• _Exercise instructions_: Your answer must be an exact copy of the lines from the one containing "Where should I" through the last line of the records below, with no pictures; please include nothing else.

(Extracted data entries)

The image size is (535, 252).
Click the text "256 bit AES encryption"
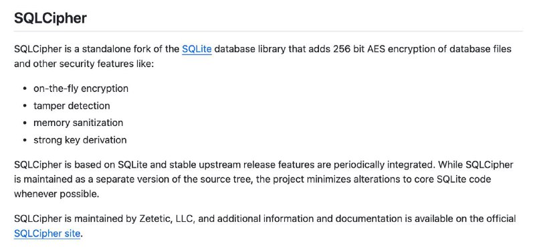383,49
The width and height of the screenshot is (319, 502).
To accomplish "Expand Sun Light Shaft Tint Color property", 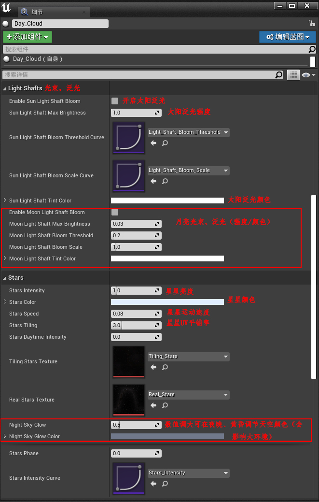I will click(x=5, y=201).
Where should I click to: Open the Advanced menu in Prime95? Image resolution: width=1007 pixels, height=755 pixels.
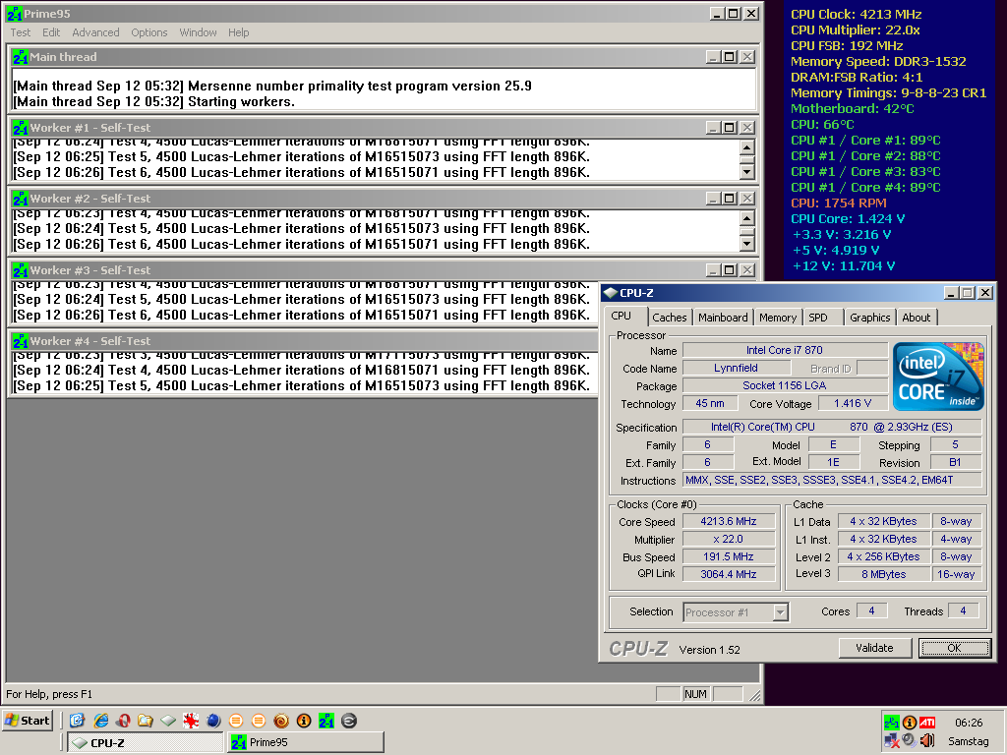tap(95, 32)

• _Answer box_:
Where should I click to: Open the Advanced menu in Prime95? Image resolution: width=1007 pixels, height=755 pixels.
tap(95, 32)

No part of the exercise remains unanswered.